Hare Tonic movie scenes

Once at home, Bugs easily secures his escape by distracting Elmer, tricking him into thinking the phone has rung. However, just as he's about to leave, he decides that the setup's too easy and he just can't leave. He decides to stay and heckle his would-be devourer. Bugs effects a radio broadcast that warns of the dread disease "rabbititis", which is contracted from rabbits "sold within the last three days" and which causes people to see spots and have "delusions assuming the characteristics of rabbits", which is followed by the onset of schizophrenia and depersonalization disorder.This frightens the gullible Elmer and he informs Bugs that he is free to leave. Bugs, however, decides he doesn't want to leave by saying "Oh, no, Doc. Wouldn't think of it. We're gonna brew a stew, remember?", only to make Elmer back away, forcing him to hide on top of his door: "Oh no! Pwease, Mr. Wabbit! Go away! Don't come any cwoser! D-Don't come near me! NOOOOOOOOO!". Bugs, thinking he has B.O., sniffs his glove and tells the audience "Oh, goodness! Don't tell me I offend." just as Elmer pleads with Bugs to "Make twacks. Scuwwy away. SCWAM!" to which Bugs angrily replies as he leaves "OKAY! I CAN TAKE A HINT! I KNOW WHEN I'M NOT WANTED! GOODBYE!". But when Bugs returns, Elmer reminds him that Bugs has to "scwam", but Bugs points to a sign on the door that states "QUARANTINED FOR RABBITITUS (RABBITITIS). NO ONE MAY LEAVE PREMISES."

Hare Tonic movie scenes

Thus Bugs stays to torment Elmer, and many hijinks ensue, including Bugs posing as Elmer's shower faucets {"Gurgle, gurgle. Why don't ya' pay ya' water bill, Doc?"} and a doctor ("Dr. Killpatient", parodying Dr. Kildare), painting a room with red, yellow and blue spots to make Elmer think he sees spots before his eyes (which is the 1st symptom of Rabbititus) and pretending to be Elmer's reflection in the mirror (a scene inspired by the famous mirror scene in the Marx Brothers' film, Duck Soup) and his own rabbity image reflected at him in a mirror that's really just Bugs after the glass has been removed.
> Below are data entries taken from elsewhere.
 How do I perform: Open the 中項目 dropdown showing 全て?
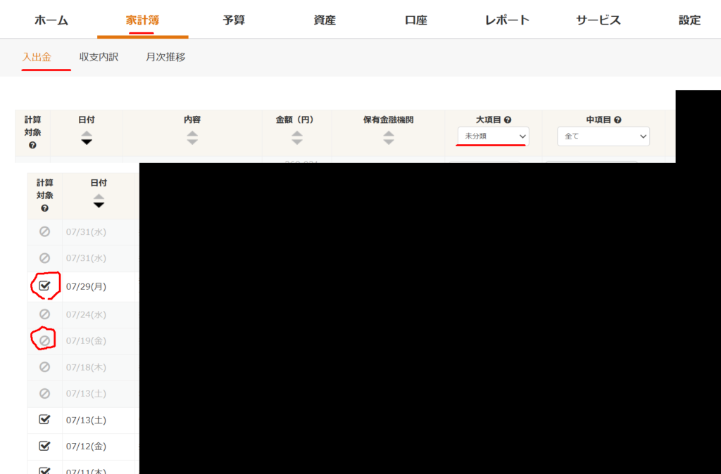coord(603,136)
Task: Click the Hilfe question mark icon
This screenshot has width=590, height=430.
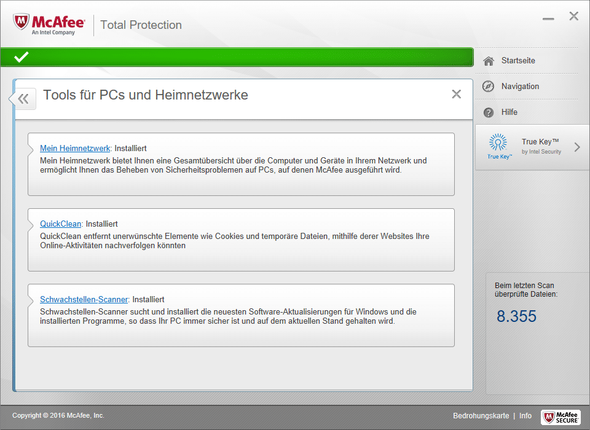Action: 489,112
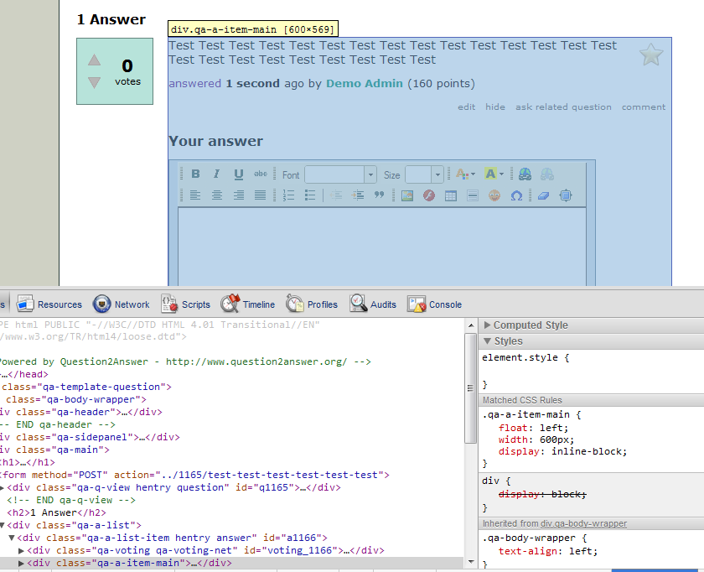This screenshot has width=704, height=572.
Task: Open the Font dropdown
Action: click(x=340, y=174)
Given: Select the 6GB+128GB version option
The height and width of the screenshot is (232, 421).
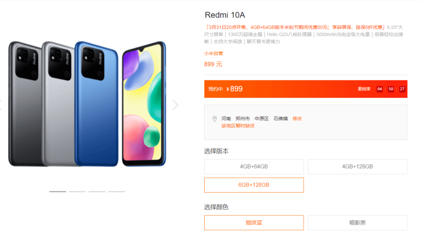Looking at the screenshot, I should pyautogui.click(x=254, y=185).
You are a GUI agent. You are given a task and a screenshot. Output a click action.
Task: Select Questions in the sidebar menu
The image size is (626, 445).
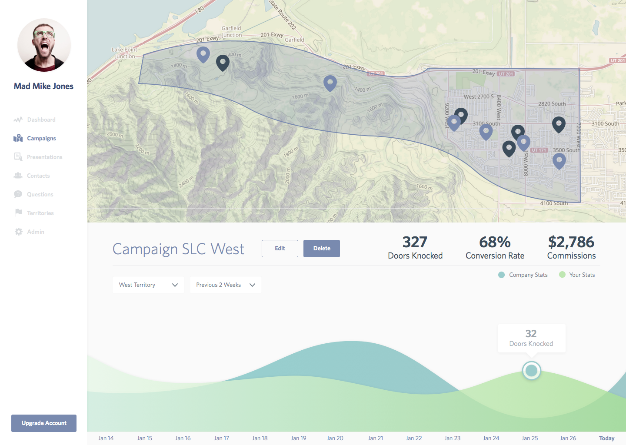(40, 194)
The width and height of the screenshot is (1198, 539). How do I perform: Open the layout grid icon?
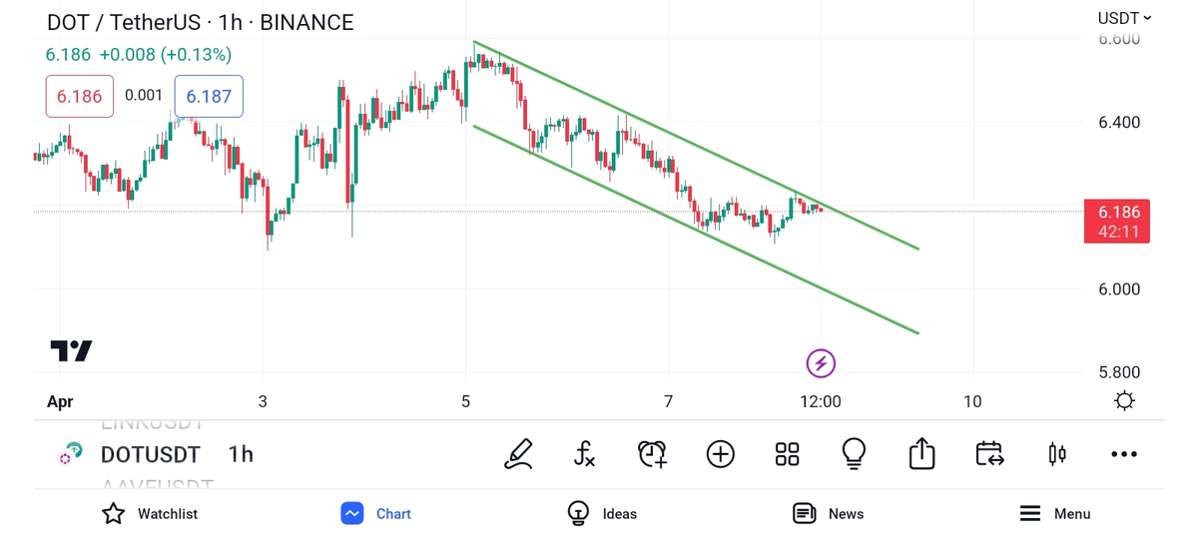(x=787, y=454)
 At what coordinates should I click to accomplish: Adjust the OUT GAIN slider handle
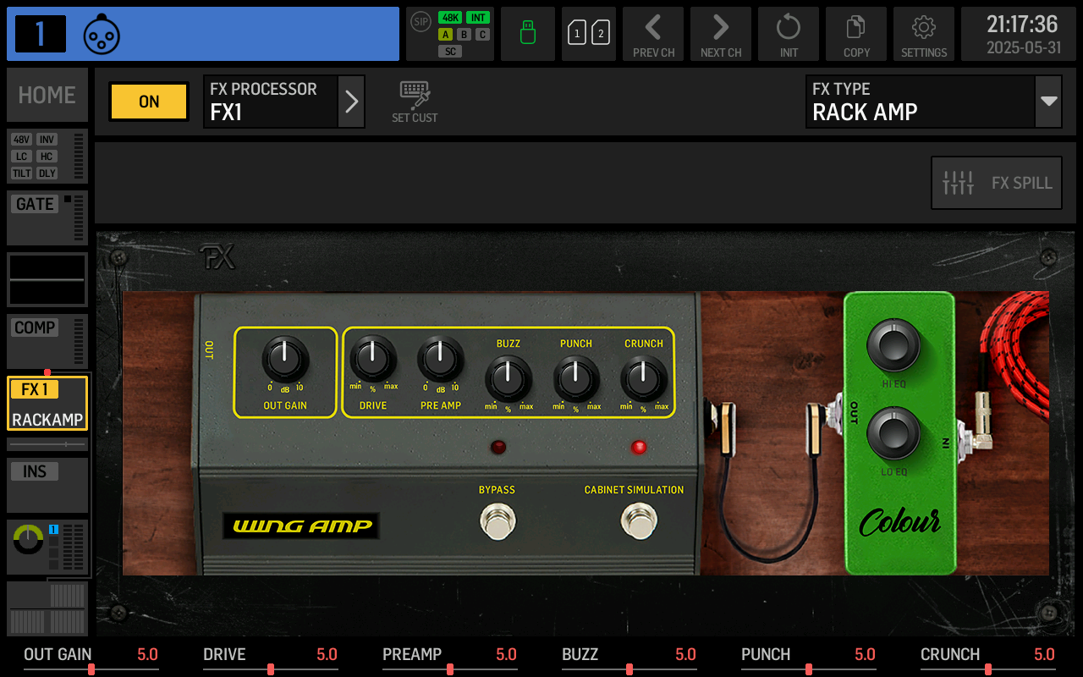(91, 668)
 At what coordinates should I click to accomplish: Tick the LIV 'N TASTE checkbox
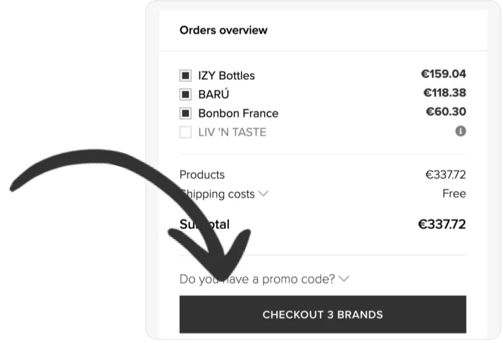(x=186, y=132)
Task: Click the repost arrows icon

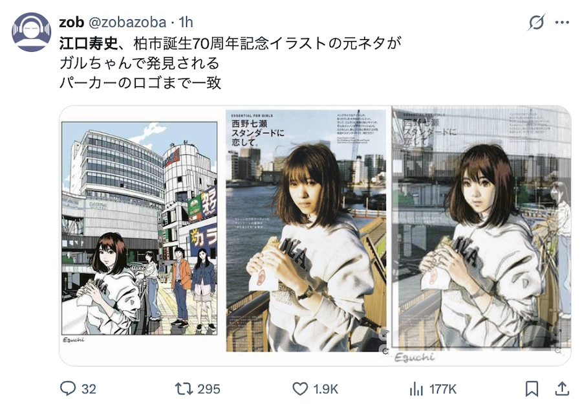Action: point(184,389)
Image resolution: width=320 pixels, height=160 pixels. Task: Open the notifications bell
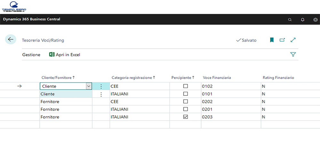click(302, 20)
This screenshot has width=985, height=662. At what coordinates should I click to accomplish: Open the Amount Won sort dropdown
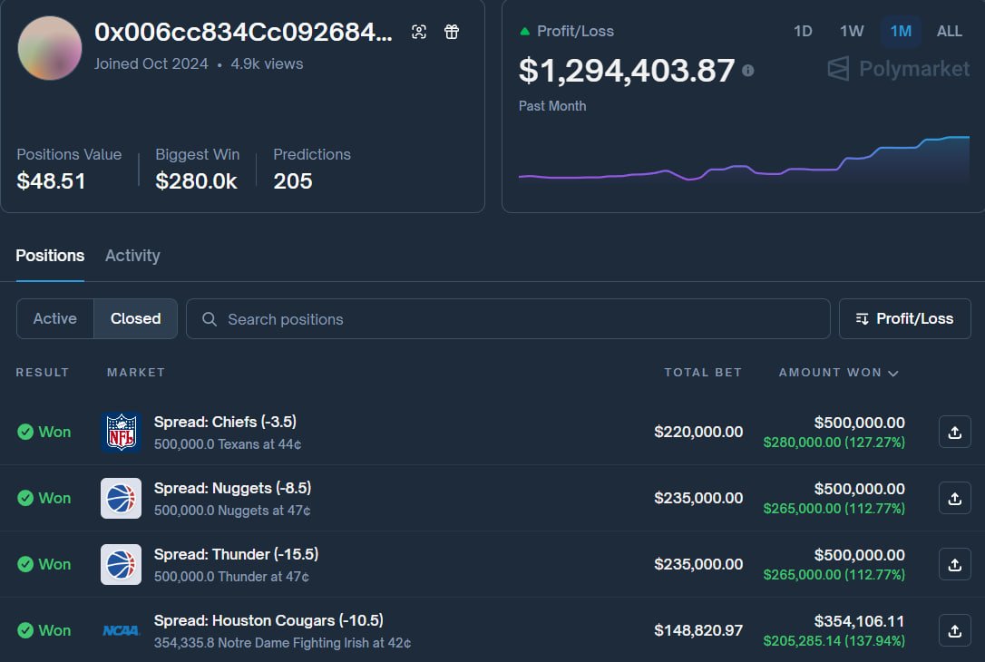[837, 372]
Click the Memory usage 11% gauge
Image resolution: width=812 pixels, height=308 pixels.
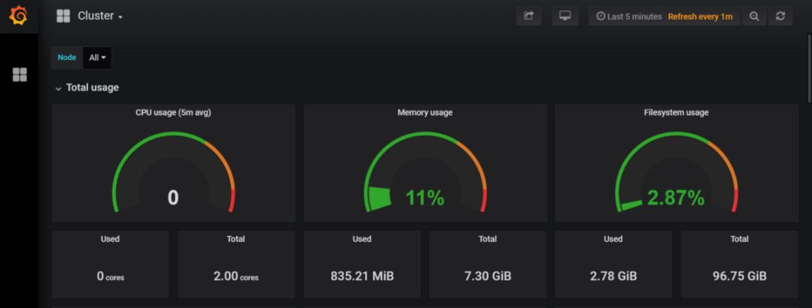424,180
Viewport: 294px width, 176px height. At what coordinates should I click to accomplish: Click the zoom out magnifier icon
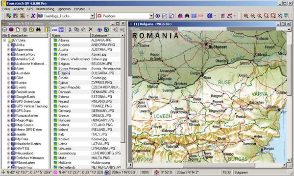253,16
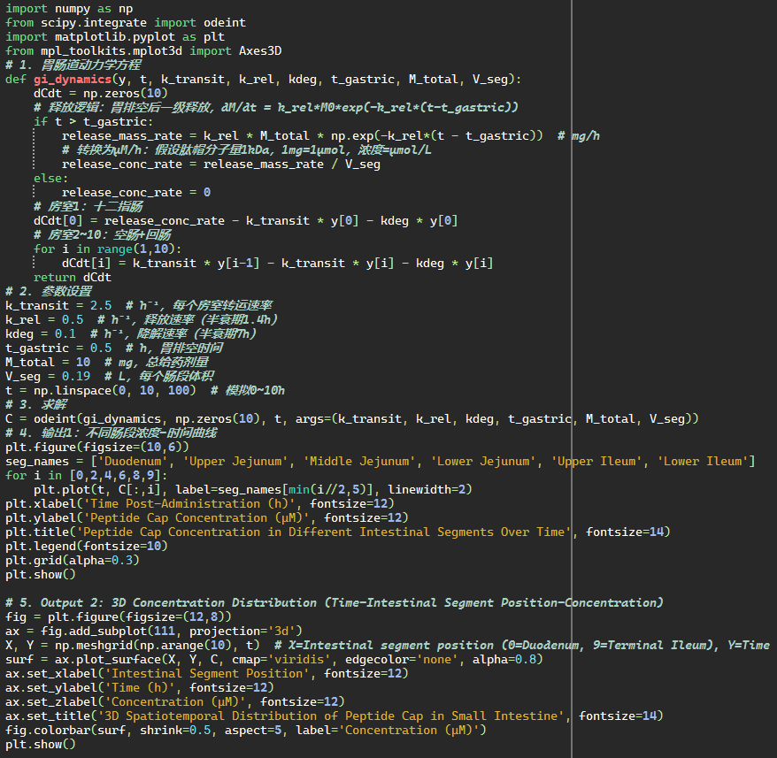Place cursor on 'M_total = 10' assignment
The height and width of the screenshot is (758, 777).
coord(48,362)
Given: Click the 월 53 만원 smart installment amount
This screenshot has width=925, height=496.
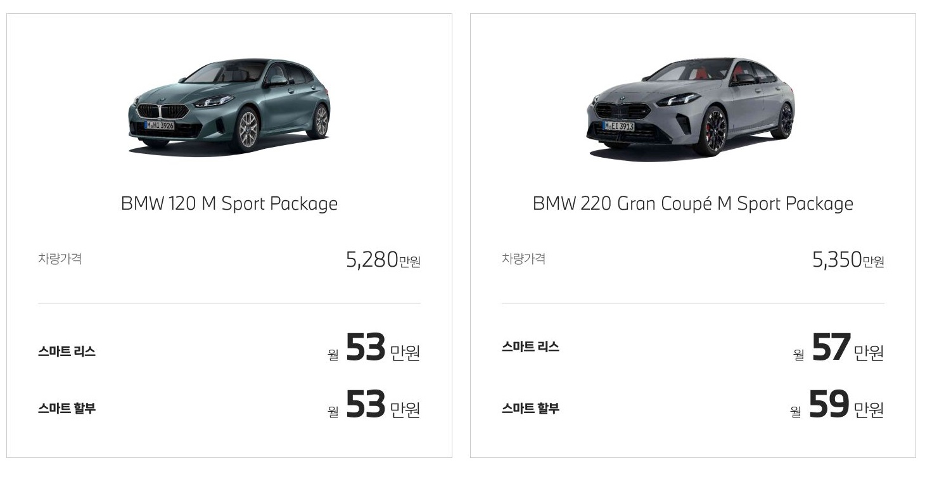Looking at the screenshot, I should (x=374, y=405).
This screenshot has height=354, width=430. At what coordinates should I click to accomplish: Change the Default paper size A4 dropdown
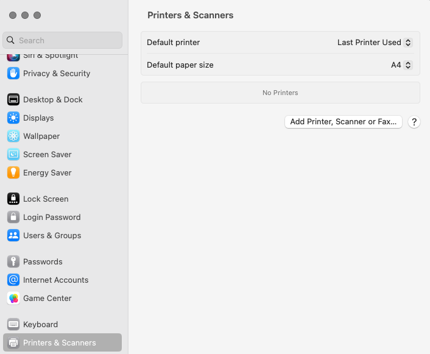click(401, 65)
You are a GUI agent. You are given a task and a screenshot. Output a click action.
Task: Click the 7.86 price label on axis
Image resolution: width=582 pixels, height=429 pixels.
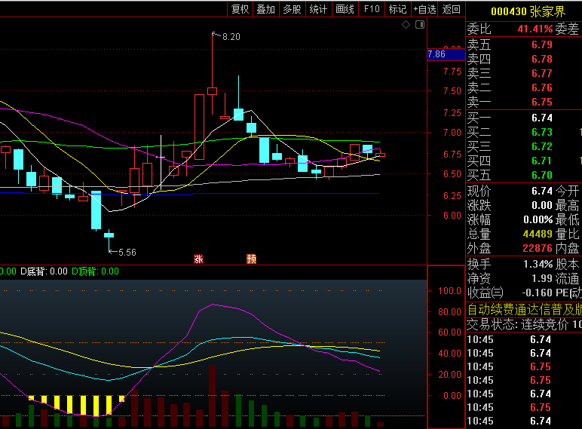(x=437, y=54)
And when Dr. Killpatient (Bugs) tests Elmer's reflexes, Elmer goes into a familiar Russian kick dance, and Bugs decides to join him in a busby hat and boots; the subsequent heys are hilarious! Finally, Elmer sees Bugs' game and chases him out of the house with a shotgun. But Bugs quickly halts the chase and, in an unusually lengthy breaking of the fourth wall, even by Bugs' standards, he convinces Elmer that members of the audience are now afflicted with rabbititis by saying "Hey, wait a minute. Wait a minute. Look, the people out there in the audience - the lady there with the long ears. They're getting longer all the time. And the guy back there in the seventeenth row with the cute tomato - he's gettin' all fuzzy. Yeah, they've got it. Everybody out there's got rabbititis! Yaah!" which causes Elmer to flee back into his house in a terror of panic.

Bugs then addresses the audience and says the whole thing was "just a gag, of course" and that if the audience really had rabbititis, they'd see swirling red and yellow spots, whereupon red and yellow spots are seen swirling on the screen, and the underscore starts to build dramatically. Immediately after Bugs says, "And then suddenly, everything'd go black!" the screen does suddenly go black, and the music stops abruptly and dramatically, followed by a second or two of dark silence. Bugs snickers and the cartoon ends.

Availability

This cartoon is found on Volume 3 of the Looney Tunes Golden Collection, and on Volume 1 of the Looney Tunes Platinum Collection.